More particularly, the present invention relates to loading devices for use in refuse collection.
The need to collect refuse is an ever present and growing demand. As populations continue to increase, the need for efficient and inexpensive refuse collection becomes more important. Automatic devices which grasp and dump refuse containers into a refuse collection vehicle are well known and have long been employed. However, many of these devices are expensive, unreliable or not sufficiently robust to handle large refuse receptacles.
Front loading devices are typically very robust for handling large refuse receptacles such as bins. These devices typically include a pair of parallel, forwardly extending forks that are received within slots in the bin. The bin is then lifted and emptied into the vehicle. The drawback to these types of loading devices is that the refuse vehicle must have enough space to directly face the bin. Additionally, the vehicle must back away from the receptacle after loading. This can significantly add to the cycle time of collecting refuse from each receptacle.
Side loaders have been developed to increase the speed and efficiency of refuse collection. Side loaders typically include an articulated arm that reaches out to grasp a refuse container. The container is then lifted and emptied over a hopper of the vehicle. While extremely effective and efficient, current side loaders are less robust than front loaders and are limited to engaging smaller refuse containers. An additional problem with conventional side loader is the requirement of lateral space. Many side loaders move the refuse container in an outward and upward arc. This can prevent the loader from collecting containers substantially up against an obstruction such as a wall, fence, building etc.
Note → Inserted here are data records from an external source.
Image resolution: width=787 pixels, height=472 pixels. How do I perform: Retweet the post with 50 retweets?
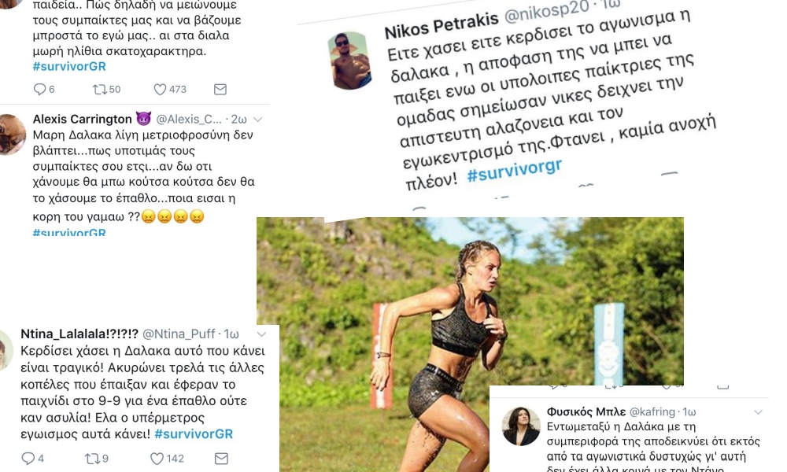coord(99,89)
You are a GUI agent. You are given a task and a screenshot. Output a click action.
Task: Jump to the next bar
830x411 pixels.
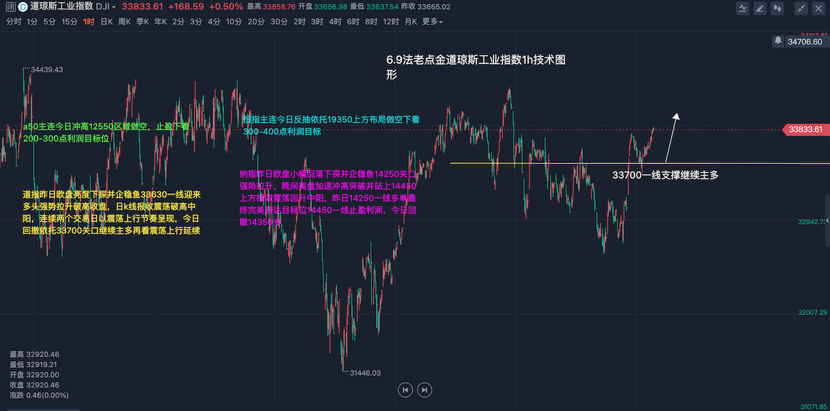[x=424, y=390]
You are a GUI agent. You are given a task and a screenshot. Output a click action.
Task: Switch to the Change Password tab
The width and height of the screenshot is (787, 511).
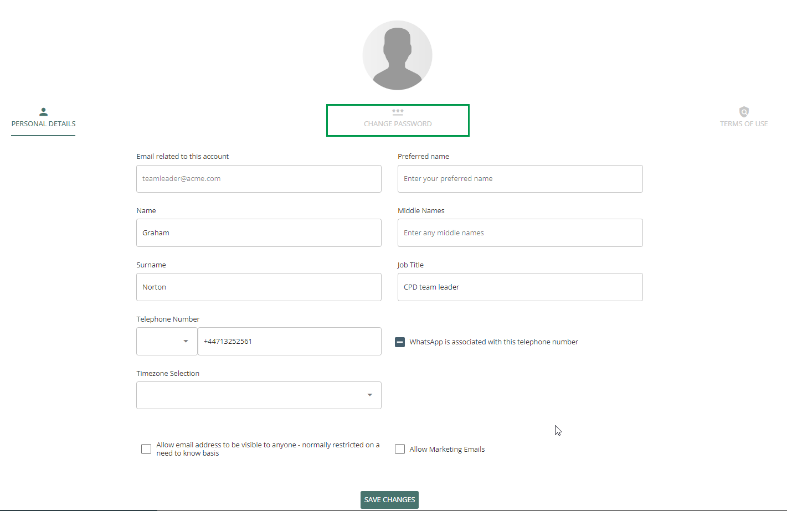pos(398,123)
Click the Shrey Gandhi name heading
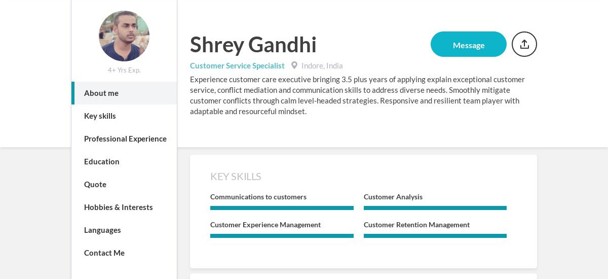Screen dimensions: 608x279 (253, 45)
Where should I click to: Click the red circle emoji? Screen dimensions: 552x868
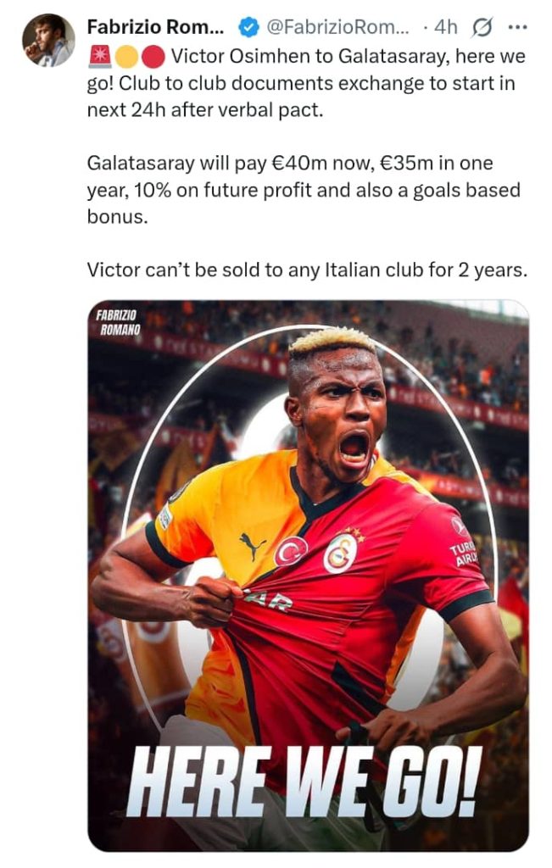[x=153, y=57]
Generally stronger side loaders have been developed utilizing linkage arms to raise a larger container along a track adjacent the side of the vehicle. A single cylinder moving an arm can achieve a maximum rotation of 120 degrees. This is insufficient to lift and dump a container. Generally a rotation of approximately 240 degrees is required. This has been achieved by using multiple pivots and multiple links for each arm. While marginally successful, the large number of pivots and links results in a complex, expensive and unreliable device. Each pivot point is a point of wear which greatly reduces the lifetime of the device and increases maintenance and operating costs.
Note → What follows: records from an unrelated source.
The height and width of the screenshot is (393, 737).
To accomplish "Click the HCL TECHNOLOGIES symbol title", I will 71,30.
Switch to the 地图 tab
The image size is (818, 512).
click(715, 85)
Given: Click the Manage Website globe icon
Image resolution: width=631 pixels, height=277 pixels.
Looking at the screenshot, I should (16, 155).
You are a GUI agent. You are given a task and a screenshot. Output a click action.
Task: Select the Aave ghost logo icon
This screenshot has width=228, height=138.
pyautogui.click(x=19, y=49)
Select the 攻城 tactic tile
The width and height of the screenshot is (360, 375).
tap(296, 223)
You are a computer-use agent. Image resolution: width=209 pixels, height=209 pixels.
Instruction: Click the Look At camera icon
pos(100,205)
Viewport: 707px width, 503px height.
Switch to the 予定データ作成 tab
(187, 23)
It would be highly advantageous, therefore, to remedy the foregoing and other deficiencies inherent in the prior art.
Accordingly, it is an object of the present invention to provide a new and improved loading device.
Another object of the invention is to provide a side loading device which will handle large capacity refuse containers.
And another object of the invention is to provide a loading device which is very efficient.
Still another object of the present invention is to provide a loading device that will lift a refuse container along a path parallel to the side of the body of a refuse vehicle.
Yet another object of the invention is to provide a loading device which is robust.
Briefly, to achieve the desired objects of the instant invention in accordance with a preferred embodiment thereof, provided is a loading device including a guide frame, a drive mechanism, and a lift mechanism. The guide frame includes a first upright member having an upper end and a lower end and a slot formed therethrough and a second upright member having an upper end and a lower end and a slot formed therethrough. The second upright member is coupled in spaced apart parallel relation to the first upright member with the slot of the first upright member substantially aligned with the slot of the second upright member. The drive mechanism is coupled to the guide frame and includes a shaft received concurrently through the slot of the first upright member and the slot of the second upright member. A sprocket is mounted on the shaft and a belt member is wrapped about the sprocket. The belt member has opposing ends anchored to the guide frame. A motor is coupled to the shaft for reciprocating the shaft vertically within the slots between an upper position and a lower position, movement of the shaft toward the upper position producing rotation of the shaft in a first direction and a movement of the shaft toward the lower position rotating the shaft in an opposing direction. The lift mechanism is coupled to the drive mechanism and includes a first arm having a first end coupled to the shaft and a second end, a second arm having a first end coupled to the shaft and a second end, and a carriage coupled to the second ends of the first arm and the second arm.
In a further aspect of the invention the belt member includes a first belt portion and a second belt portion. The first belt portion has a first end coupled to an outer periphery of the sprocket and a second end coupled to an upper portion of the guide frame. The second belt portion has a first end coupled to an outer periphery of the sprocket and a second end coupled to a lower portion of the guide frame.
In yet another aspect of the invention, the drive mechanism further includes a second sprocket mounted on the shaft spaced from the sprocket, a second belt member wrapped about the second sprocket with opposing ends anchored to the guide frame, and a second motor coupled to the shaft for reciprocating the shaft vertically within the slots between an upper position and a lower position in concert with the motor.
In additional aspects of the present invention, the loading device includes an extension mechanism and an engagement mechanism.